------ Supplied material ------

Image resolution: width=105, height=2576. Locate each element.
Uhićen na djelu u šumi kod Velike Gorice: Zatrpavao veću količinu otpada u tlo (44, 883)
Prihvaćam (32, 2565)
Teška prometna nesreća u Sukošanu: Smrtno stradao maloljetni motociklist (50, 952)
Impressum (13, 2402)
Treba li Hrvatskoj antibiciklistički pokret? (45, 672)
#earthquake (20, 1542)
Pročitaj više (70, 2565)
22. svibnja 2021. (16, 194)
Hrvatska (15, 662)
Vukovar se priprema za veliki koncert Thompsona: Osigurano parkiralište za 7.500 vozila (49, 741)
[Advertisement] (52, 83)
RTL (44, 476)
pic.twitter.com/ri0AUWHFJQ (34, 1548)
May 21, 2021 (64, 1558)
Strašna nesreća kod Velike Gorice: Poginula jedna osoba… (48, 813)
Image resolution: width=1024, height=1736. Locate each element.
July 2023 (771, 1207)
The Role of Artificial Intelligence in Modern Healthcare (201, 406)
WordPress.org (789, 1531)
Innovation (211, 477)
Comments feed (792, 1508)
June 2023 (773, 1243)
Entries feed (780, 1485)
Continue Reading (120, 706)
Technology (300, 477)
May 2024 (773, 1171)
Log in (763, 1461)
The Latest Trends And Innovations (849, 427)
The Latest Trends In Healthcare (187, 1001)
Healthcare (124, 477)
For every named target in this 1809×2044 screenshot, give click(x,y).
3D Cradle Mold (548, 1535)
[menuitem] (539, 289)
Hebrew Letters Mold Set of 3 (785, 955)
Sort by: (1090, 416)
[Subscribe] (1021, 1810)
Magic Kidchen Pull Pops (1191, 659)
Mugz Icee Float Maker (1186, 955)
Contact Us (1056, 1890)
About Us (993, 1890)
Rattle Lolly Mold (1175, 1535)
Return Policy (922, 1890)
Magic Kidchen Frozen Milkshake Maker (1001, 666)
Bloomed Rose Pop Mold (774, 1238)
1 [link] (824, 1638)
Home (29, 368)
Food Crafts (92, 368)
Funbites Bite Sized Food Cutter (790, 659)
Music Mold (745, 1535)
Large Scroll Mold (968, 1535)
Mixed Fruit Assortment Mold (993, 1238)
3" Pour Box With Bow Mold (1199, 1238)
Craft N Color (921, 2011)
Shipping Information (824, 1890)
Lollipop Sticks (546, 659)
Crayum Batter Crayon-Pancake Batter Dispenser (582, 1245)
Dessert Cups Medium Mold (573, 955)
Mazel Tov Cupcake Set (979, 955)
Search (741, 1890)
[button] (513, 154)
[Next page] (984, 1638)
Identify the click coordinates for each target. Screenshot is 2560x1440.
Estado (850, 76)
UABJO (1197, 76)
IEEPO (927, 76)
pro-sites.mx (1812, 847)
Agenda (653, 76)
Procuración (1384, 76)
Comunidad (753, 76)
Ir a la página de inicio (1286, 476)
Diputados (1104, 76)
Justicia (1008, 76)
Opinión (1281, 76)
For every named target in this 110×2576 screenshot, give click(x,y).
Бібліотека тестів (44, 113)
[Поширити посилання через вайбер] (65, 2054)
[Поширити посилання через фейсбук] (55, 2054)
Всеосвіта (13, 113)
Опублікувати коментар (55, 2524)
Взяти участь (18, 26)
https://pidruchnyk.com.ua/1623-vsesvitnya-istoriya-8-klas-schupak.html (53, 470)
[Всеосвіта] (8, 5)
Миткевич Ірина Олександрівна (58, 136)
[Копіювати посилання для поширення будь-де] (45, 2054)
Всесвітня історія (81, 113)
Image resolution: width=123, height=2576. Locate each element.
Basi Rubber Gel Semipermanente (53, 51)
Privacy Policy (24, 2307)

------

To do
Each record above is to be restated word for word.

Output of the exercise
Image resolution: width=105, height=2576. Locate each element.
Uhićen na djelu u šumi kod Velike Gorice: Zatrpavao veću količinu otpada u tlo (44, 883)
Prihvaćam (32, 2565)
Teška prometna nesreća u Sukošanu: Smrtno stradao maloljetni motociklist (50, 952)
Impressum (13, 2402)
Treba li Hrvatskoj antibiciklistički pokret? (45, 672)
#earthquake (20, 1542)
Pročitaj više (70, 2565)
22. svibnja 2021. (16, 194)
Hrvatska (15, 662)
Vukovar se priprema za veliki koncert Thompsona: Osigurano parkiralište za 7.500 vozila (49, 741)
[Advertisement] (52, 83)
RTL (44, 476)
pic.twitter.com/ri0AUWHFJQ (34, 1548)
May 21, 2021 (64, 1558)
Strašna nesreća kod Velike Gorice: Poginula jedna osoba… (48, 813)
Image resolution: width=1024, height=1736. Locate each element.
July 2023 (771, 1207)
The Role of Artificial Intelligence in Modern Healthcare (201, 406)
WordPress.org (789, 1531)
Innovation (211, 477)
Comments feed (792, 1508)
June 2023 (773, 1243)
Entries feed (780, 1485)
Continue Reading (120, 706)
Technology (300, 477)
May 2024 (773, 1171)
Log in (763, 1461)
The Latest Trends And Innovations (849, 427)
The Latest Trends In Healthcare (187, 1001)
Healthcare (124, 477)
For every named target in this 1809×2044 screenshot, give click(x,y).
3D Cradle Mold (548, 1535)
[menuitem] (539, 289)
Hebrew Letters Mold Set of 3 (785, 955)
Sort by: (1090, 416)
[Subscribe] (1021, 1810)
Magic Kidchen Pull Pops (1191, 659)
Mugz Icee Float Maker (1186, 955)
Contact Us (1056, 1890)
About Us (993, 1890)
Rattle Lolly Mold (1175, 1535)
Return Policy (922, 1890)
Magic Kidchen Frozen Milkshake Maker (1001, 666)
Bloomed Rose Pop Mold (774, 1238)
1 [link] (824, 1638)
Home (29, 368)
Food Crafts (92, 368)
Funbites Bite Sized Food Cutter (790, 659)
Music Mold (745, 1535)
Large Scroll Mold (968, 1535)
Mixed Fruit Assortment Mold (993, 1238)
3" Pour Box With Bow Mold (1199, 1238)
Craft N Color (921, 2011)
Shipping Information (824, 1890)
Lollipop Sticks (546, 659)
Crayum Batter Crayon-Pancake Batter Dispenser (582, 1245)
Dessert Cups Medium Mold (573, 955)
Mazel Tov Cupcake Set (979, 955)
Search (741, 1890)
[button] (513, 154)
[Next page] (984, 1638)
Identify the click coordinates for each target. Screenshot is 2560x1440.
Estado (850, 76)
UABJO (1197, 76)
IEEPO (927, 76)
pro-sites.mx (1812, 847)
Agenda (653, 76)
Procuración (1384, 76)
Comunidad (753, 76)
Ir a la página de inicio (1286, 476)
Diputados (1104, 76)
Justicia (1008, 76)
Opinión (1281, 76)
For every named target in this 110×2576 screenshot, give click(x,y).
Бібліотека тестів (44, 113)
[Поширити посилання через вайбер] (65, 2054)
[Поширити посилання через фейсбук] (55, 2054)
Всеосвіта (13, 113)
Опублікувати коментар (55, 2524)
Взяти участь (18, 26)
https://pidruchnyk.com.ua/1623-vsesvitnya-istoriya-8-klas-schupak.html (53, 470)
[Всеосвіта] (8, 5)
Миткевич Ірина Олександрівна (58, 136)
[Копіювати посилання для поширення будь-де] (45, 2054)
Всесвітня історія (81, 113)
Image resolution: width=123, height=2576. Locate each element.
Basi Rubber Gel Semipermanente (53, 51)
Privacy Policy (24, 2307)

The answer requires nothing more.